━━━━━ Record extracts
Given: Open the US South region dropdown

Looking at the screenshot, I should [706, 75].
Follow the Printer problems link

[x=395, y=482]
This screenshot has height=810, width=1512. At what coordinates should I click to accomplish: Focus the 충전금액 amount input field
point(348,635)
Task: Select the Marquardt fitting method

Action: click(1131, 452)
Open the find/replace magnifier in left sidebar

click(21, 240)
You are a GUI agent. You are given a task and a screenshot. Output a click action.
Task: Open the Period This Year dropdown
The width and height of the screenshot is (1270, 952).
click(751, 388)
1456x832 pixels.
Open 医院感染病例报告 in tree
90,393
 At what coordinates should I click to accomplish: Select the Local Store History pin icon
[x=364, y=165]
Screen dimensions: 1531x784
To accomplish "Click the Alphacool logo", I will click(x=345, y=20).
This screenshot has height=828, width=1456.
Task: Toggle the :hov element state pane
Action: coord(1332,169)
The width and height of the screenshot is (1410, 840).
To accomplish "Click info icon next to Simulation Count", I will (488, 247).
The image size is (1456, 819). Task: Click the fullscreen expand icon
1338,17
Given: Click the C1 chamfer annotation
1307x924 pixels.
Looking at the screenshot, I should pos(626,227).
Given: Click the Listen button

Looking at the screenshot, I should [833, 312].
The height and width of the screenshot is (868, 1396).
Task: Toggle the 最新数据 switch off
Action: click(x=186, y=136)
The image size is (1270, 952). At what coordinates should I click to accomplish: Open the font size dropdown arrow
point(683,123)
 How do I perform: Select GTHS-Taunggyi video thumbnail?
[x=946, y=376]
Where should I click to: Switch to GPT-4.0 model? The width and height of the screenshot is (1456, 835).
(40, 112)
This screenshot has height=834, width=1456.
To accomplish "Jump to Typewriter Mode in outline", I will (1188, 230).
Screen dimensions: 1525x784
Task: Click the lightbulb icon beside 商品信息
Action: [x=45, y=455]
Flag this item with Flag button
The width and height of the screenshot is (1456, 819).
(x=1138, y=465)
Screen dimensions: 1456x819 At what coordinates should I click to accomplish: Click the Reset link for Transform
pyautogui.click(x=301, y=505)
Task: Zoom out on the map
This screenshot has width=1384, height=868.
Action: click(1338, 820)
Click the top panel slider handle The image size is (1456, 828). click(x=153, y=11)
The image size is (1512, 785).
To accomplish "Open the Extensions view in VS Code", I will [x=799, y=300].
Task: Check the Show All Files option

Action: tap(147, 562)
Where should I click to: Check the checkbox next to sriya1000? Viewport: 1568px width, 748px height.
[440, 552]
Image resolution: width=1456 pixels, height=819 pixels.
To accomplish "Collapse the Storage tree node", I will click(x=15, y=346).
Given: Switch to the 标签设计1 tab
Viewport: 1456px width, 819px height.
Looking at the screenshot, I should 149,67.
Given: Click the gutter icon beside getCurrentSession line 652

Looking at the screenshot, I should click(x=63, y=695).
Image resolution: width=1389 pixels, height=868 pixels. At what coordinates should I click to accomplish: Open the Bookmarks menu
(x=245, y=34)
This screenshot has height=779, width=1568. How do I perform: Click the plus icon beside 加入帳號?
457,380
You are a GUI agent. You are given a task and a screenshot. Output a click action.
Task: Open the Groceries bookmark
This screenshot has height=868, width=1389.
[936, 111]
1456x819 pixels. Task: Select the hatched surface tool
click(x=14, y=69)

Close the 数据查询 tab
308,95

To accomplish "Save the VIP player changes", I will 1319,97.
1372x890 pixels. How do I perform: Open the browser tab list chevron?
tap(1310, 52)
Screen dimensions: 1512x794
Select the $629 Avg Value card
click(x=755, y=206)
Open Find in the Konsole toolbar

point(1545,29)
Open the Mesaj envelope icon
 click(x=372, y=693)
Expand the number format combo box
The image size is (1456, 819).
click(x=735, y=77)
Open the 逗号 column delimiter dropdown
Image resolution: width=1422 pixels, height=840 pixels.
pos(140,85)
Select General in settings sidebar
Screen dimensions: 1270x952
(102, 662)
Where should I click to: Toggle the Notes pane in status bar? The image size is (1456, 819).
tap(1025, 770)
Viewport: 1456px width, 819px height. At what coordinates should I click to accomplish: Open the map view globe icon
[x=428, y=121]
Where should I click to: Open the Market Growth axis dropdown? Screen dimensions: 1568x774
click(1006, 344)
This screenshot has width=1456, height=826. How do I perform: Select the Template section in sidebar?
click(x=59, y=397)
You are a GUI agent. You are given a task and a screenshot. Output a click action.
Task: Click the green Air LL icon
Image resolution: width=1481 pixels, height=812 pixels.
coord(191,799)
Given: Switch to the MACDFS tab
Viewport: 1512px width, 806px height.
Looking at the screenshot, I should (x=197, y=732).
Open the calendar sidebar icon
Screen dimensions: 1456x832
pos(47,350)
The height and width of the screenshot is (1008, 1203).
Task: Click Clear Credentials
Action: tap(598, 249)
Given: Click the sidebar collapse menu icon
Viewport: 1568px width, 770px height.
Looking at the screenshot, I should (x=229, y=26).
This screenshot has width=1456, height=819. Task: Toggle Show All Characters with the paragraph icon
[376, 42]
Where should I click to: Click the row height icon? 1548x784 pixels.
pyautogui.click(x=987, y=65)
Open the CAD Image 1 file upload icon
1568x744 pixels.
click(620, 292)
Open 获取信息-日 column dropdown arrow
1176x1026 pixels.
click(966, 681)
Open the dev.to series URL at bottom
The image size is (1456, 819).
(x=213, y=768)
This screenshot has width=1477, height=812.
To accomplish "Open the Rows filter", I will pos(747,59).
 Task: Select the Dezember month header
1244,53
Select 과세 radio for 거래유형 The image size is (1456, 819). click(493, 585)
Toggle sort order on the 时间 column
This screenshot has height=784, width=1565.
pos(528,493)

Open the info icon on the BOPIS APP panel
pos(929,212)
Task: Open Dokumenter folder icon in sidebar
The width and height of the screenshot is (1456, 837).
━━━━━━━━━━
Directions
Retype the data shown above so that each line matches the original.

Exercise output
Given: Open the US South region dropdown

Looking at the screenshot, I should [706, 75].
Follow the Printer problems link

[x=395, y=482]
This screenshot has height=810, width=1512. At what coordinates should I click to accomplish: Focus the 충전금액 amount input field
point(348,635)
Task: Select the Marquardt fitting method

Action: click(1131, 452)
Open the find/replace magnifier in left sidebar

click(21, 240)
You are a GUI agent. You are given a task and a screenshot. Output a click action.
Task: Open the Period This Year dropdown
The width and height of the screenshot is (1270, 952).
click(751, 388)
1456x832 pixels.
Open 医院感染病例报告 in tree
90,393
 At what coordinates should I click to accomplish: Select the Local Store History pin icon
[x=364, y=165]
Screen dimensions: 1531x784
To accomplish "Click the Alphacool logo", I will click(x=345, y=20).
This screenshot has height=828, width=1456.
Task: Toggle the :hov element state pane
Action: coord(1332,169)
The width and height of the screenshot is (1410, 840).
To accomplish "Click info icon next to Simulation Count", I will (488, 247).
The image size is (1456, 819). Task: Click the fullscreen expand icon
1338,17
Given: Click the C1 chamfer annotation
1307x924 pixels.
Looking at the screenshot, I should pos(626,227).
Given: Click the Listen button

Looking at the screenshot, I should [833, 312].
The height and width of the screenshot is (868, 1396).
Task: Toggle the 最新数据 switch off
Action: click(x=186, y=136)
The image size is (1270, 952). At what coordinates should I click to accomplish: Open the font size dropdown arrow
point(683,123)
 How do I perform: Select GTHS-Taunggyi video thumbnail?
[x=946, y=376]
Where should I click to: Switch to GPT-4.0 model? The width and height of the screenshot is (1456, 835).
(40, 112)
This screenshot has height=834, width=1456.
To accomplish "Jump to Typewriter Mode in outline", I will (1188, 230).
Screen dimensions: 1525x784
Task: Click the lightbulb icon beside 商品信息
Action: [x=45, y=455]
Flag this item with Flag button
The width and height of the screenshot is (1456, 819).
(x=1138, y=465)
Screen dimensions: 1456x819 At what coordinates should I click to accomplish: Click the Reset link for Transform
pyautogui.click(x=301, y=505)
Task: Zoom out on the map
This screenshot has width=1384, height=868.
Action: click(1338, 820)
Click the top panel slider handle The image size is (1456, 828). click(x=153, y=11)
The image size is (1512, 785).
To accomplish "Open the Extensions view in VS Code", I will [x=799, y=300].
Task: Check the Show All Files option

Action: tap(147, 562)
Where should I click to: Check the checkbox next to sriya1000? Viewport: 1568px width, 748px height.
[440, 552]
Image resolution: width=1456 pixels, height=819 pixels.
To accomplish "Collapse the Storage tree node", I will click(x=15, y=346).
Given: Switch to the 标签设计1 tab
Viewport: 1456px width, 819px height.
Looking at the screenshot, I should 149,67.
Given: Click the gutter icon beside getCurrentSession line 652

Looking at the screenshot, I should click(x=63, y=695).
Image resolution: width=1389 pixels, height=868 pixels. At what coordinates should I click to accomplish: Open the Bookmarks menu
(x=245, y=34)
This screenshot has height=779, width=1568. How do I perform: Click the plus icon beside 加入帳號?
457,380
You are a GUI agent. You are given a task and a screenshot. Output a click action.
Task: Open the Groceries bookmark
This screenshot has height=868, width=1389.
[936, 111]
1456x819 pixels. Task: Select the hatched surface tool
click(x=14, y=69)

Close the 数据查询 tab
308,95

To accomplish "Save the VIP player changes", I will 1319,97.
1372x890 pixels. How do I perform: Open the browser tab list chevron?
tap(1310, 52)
Screen dimensions: 1512x794
Select the $629 Avg Value card
click(x=755, y=206)
Open Find in the Konsole toolbar

point(1545,29)
Open the Mesaj envelope icon
 click(x=372, y=693)
Expand the number format combo box
The image size is (1456, 819).
click(x=735, y=77)
Open the 逗号 column delimiter dropdown
Image resolution: width=1422 pixels, height=840 pixels.
pos(140,85)
Select General in settings sidebar
Screen dimensions: 1270x952
(102, 662)
Where should I click to: Toggle the Notes pane in status bar? The image size is (1456, 819).
tap(1025, 770)
Viewport: 1456px width, 819px height. At what coordinates should I click to accomplish: Open the map view globe icon
[x=428, y=121]
Where should I click to: Open the Market Growth axis dropdown? Screen dimensions: 1568x774
click(1006, 344)
This screenshot has width=1456, height=826. How do I perform: Select the Template section in sidebar?
click(x=59, y=397)
You are a GUI agent. You are given a task and a screenshot. Output a click action.
Task: Click the green Air LL icon
Image resolution: width=1481 pixels, height=812 pixels.
coord(191,799)
Given: Switch to the MACDFS tab
Viewport: 1512px width, 806px height.
Looking at the screenshot, I should (x=197, y=732).
Open the calendar sidebar icon
Screen dimensions: 1456x832
pos(47,350)
The height and width of the screenshot is (1008, 1203).
Task: Click Clear Credentials
Action: tap(598, 249)
Given: Click the sidebar collapse menu icon
Viewport: 1568px width, 770px height.
Looking at the screenshot, I should (x=229, y=26).
This screenshot has width=1456, height=819. Task: Toggle Show All Characters with the paragraph icon
[376, 42]
Where should I click to: Click the row height icon? 1548x784 pixels.
pyautogui.click(x=987, y=65)
Open the CAD Image 1 file upload icon
1568x744 pixels.
click(620, 292)
Open 获取信息-日 column dropdown arrow
1176x1026 pixels.
click(966, 681)
Open the dev.to series URL at bottom
The image size is (1456, 819).
(x=213, y=768)
This screenshot has width=1477, height=812.
To accomplish "Open the Rows filter", I will pos(747,59).
 Task: Select the Dezember month header
1244,53
Select 과세 radio for 거래유형 The image size is (1456, 819). click(493, 585)
Toggle sort order on the 时间 column
This screenshot has height=784, width=1565.
pos(528,493)

Open the info icon on the BOPIS APP panel
pos(929,212)
Task: Open Dokumenter folder icon in sidebar
The width and height of the screenshot is (1456, 837).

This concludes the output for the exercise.